Cut the cord—even if it feels cruel
No contact isn’t about being mean. It’s about survival. Every text, every late-night scroll through their Instagram, every "just checking in"—it’s like picking at a scab. You think it’ll help, but it just keeps the wound open. I know it’s hard. There’s this voice in your head that says, What if they realize they made a mistake? or But what if they need me? Here’s the truth: if they wanted to be with you, they would be. And if they’re not, you deserve the space to heal. So delete their number. Unfollow them. Mute their stories. Tell your mutual friends you’re not ready to hear updates. It’ll feel like withdrawal at first—restless, empty, even a little panicky. That’s normal. Your brain is used to having them in your life, and now it’s scrambling to adjust. But give it time. The less you feed the connection, the quieter that voice will become. And one day, you’ll realize you went a whole week without thinking about them. That’s when you’ll know it’s working.

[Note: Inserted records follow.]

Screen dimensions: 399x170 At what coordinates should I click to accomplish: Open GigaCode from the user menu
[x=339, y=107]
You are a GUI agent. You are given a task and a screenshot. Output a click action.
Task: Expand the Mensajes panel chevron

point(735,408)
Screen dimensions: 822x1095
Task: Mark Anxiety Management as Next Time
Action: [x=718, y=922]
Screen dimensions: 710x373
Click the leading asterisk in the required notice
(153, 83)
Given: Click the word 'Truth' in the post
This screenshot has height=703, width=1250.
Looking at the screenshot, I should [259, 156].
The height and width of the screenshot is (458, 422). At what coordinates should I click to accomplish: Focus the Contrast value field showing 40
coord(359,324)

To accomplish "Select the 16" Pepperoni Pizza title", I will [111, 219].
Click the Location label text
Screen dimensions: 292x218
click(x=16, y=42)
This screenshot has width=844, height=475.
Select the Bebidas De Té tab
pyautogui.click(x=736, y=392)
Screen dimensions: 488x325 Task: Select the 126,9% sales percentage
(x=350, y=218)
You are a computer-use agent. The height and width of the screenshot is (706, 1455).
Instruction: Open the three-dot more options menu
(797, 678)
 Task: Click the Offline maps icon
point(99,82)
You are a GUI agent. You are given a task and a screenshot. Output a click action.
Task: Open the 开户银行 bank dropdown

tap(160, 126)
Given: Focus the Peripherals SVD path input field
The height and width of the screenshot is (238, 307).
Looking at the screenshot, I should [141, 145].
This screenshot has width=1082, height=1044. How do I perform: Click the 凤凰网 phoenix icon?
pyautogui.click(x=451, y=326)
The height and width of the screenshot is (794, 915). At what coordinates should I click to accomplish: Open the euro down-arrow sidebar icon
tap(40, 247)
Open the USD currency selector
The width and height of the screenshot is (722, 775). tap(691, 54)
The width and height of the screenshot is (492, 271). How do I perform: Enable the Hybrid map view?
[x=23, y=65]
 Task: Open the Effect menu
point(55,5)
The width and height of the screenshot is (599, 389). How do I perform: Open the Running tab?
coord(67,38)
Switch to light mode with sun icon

1. Delete their number from your phone. (Yes, really.)
2. Unfollow/mute/block on all social media.
3. Tell mutual friends: "I’m not ready to hear about them. Please respect that."
4. Archive old messages. Out of sight, out of mind.
5. Avoid places you know they’ll be—for now.
*Pro tip:* If you’re tempted to reach out, write the text—but don’t send it. Save it in a drafts folder. Reread it tomorrow. You’ll probably delete it.
Let yourself fall apart—it’s part of the process
You’re going to have days where you cry in the shower. Where you eat an entire pint of ice cream in one sitting. Where you cancel plans because you can’t fake a smile. And that’s okay. Grief isn’t linear. It’s messy, unpredictable, and sometimes downright ugly. One minute you’re fine, the next you’re sobbing because you heard a song on the radio. There’s no "right" way to feel after a breakup. Some people get angry. Some people shut down. Some people throw themselves into work or hobbies to avoid the pain. None of it is wrong. What is wrong is pretending you’re fine when you’re not. So let yourself fall apart. Call in sick to work if you need to. Cancel plans. Stay in bed all day. Just don’t make a habit of it. The goal isn’t to wallow forever—it’s to give yourself permission to feel everything, so you can eventually move through it. And if anyone judges you for it? That’s their problem, not yours.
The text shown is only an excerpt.